Brokerage Anand Rathi has a 'buy' recommendation on Divi's Laboratories Ltd. with a target price of Rs 4,095. "We remain positive on the stock given its strong market position, strength in API manufacturing, established long-term contract with customers and benefit from its capex programs," it said.
Shares of the company closed at Rs 3,688.90 on Tuesday on BSE. The price target upgrade from Anand Rathi points to an expectation of 10.6% upside from Tuesday's closing price.

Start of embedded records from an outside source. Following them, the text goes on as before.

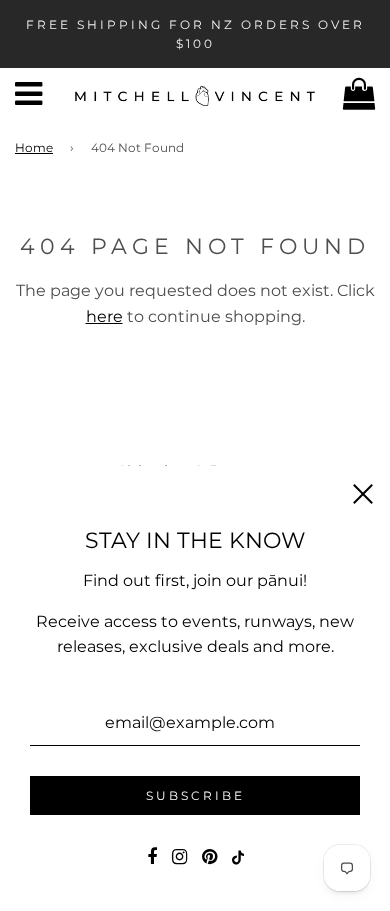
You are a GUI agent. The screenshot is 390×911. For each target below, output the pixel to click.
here (104, 316)
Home (34, 147)
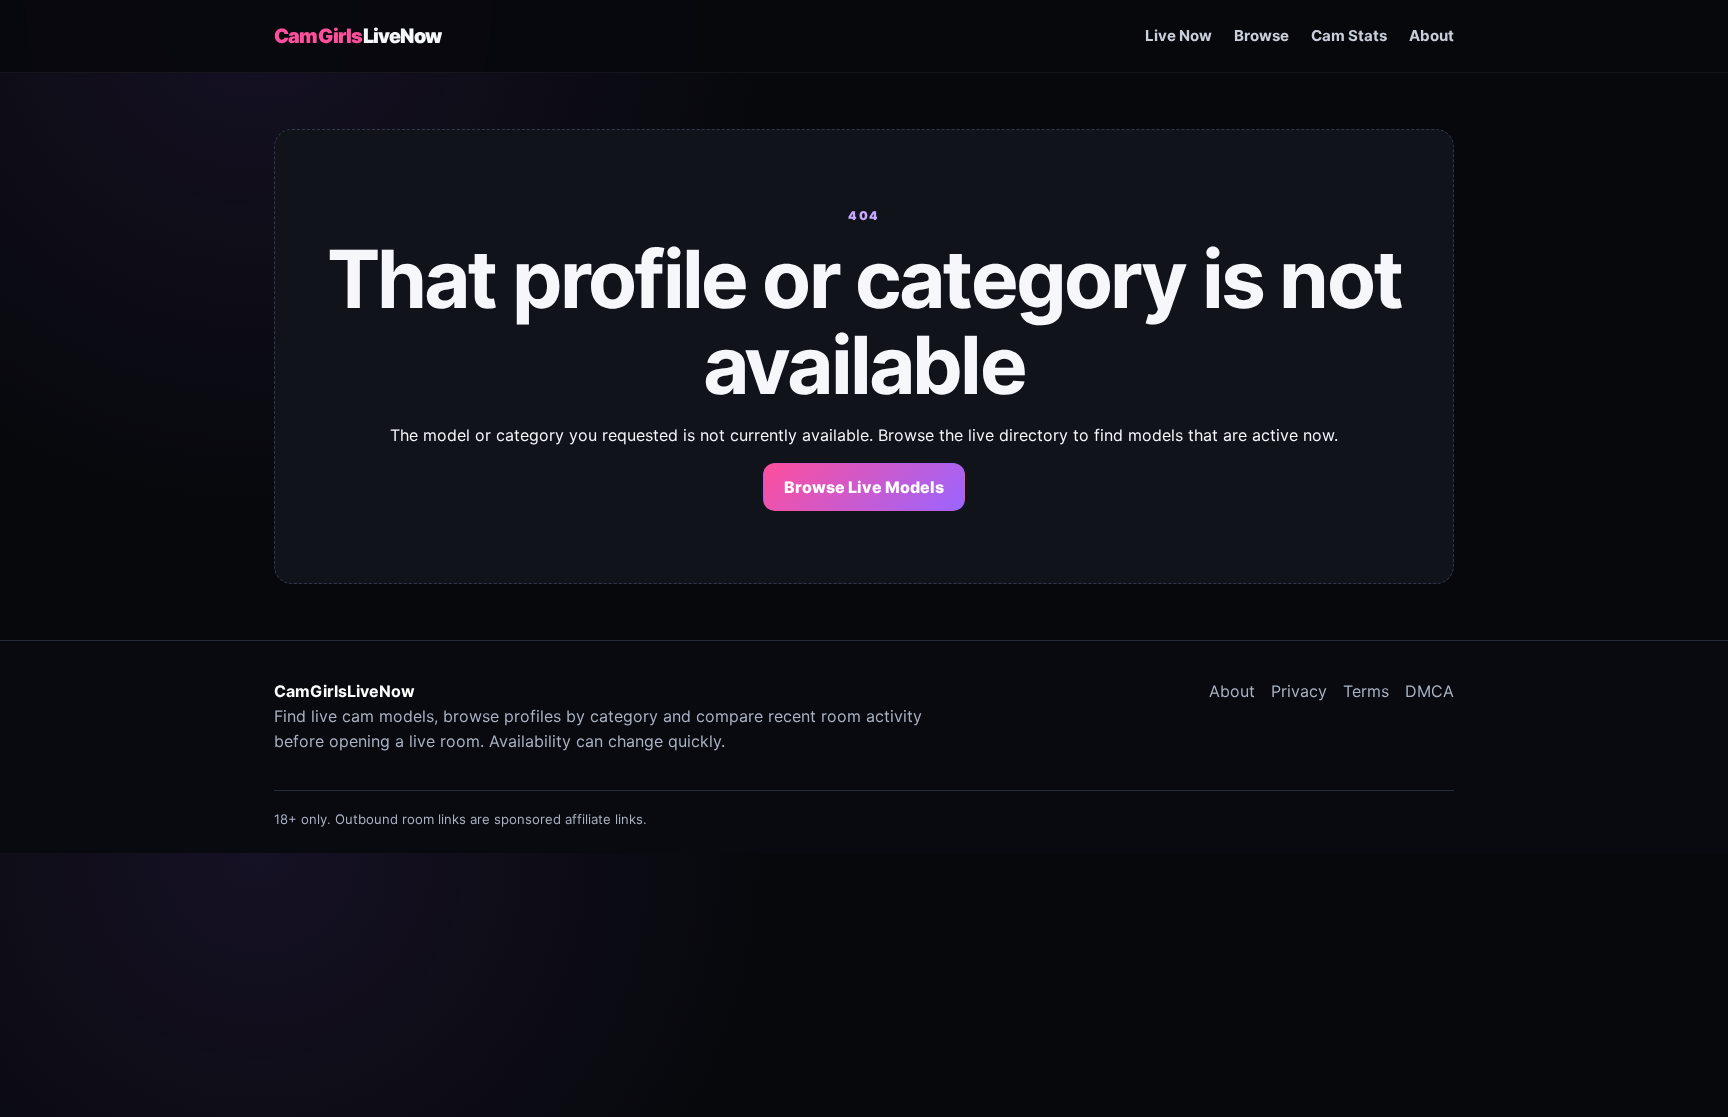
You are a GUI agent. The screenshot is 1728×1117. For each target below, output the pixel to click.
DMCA (1429, 691)
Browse (1261, 35)
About (1431, 35)
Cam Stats (1349, 35)
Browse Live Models (864, 487)
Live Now (1178, 35)
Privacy (1299, 691)
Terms (1366, 691)
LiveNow (357, 36)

The manufacturer of Active Pharmaceutical Ingredients (API), has seen a significant surge in its share price this year, that helped it beat drugmakers like Aurobindo Pharma, Dr Reddy's Laboratories Ltd and Cipla Ltd, to become the second-largest listed pharma company in India in August in terms of market cap.
Sun Pharma is currently the largest most pharma company, having a market cap of Rs 1.36 lakh crore (based on 8 December's closing price). As on Tuesday, Divi's Lab's market cap stood at Rs 97,928.70 crore.
Anand Rathi said that the growth prospects of Divi's look decent with favourable traits in the API industry due to supply chain readjustments/ diversification from China into other countries including India amid the COVID-19 pandemic. As global players are looking to reduce dependency on China and preferring India, companies like Divi's remain well placed to capitalize on such opportunity, it said.
As part of its CAPEX program, Divi's has completed debottlenecking/backward integration for intermediates to reduce dependency on supplies of raw materials from China and completed several utility expansion projects as well.
On 1 December 2020, the company announced the construction of Divi's Unit-III Facility (the Project) at Kona Forest, Andhra Pradesh from 7 December 2020. It will be investing about Rs 1,500 crore out of its internal accruals in a phased manner for the implementation of this facility. The company's management expects to commence operations within 12 to 18 months for the first phase of the Project.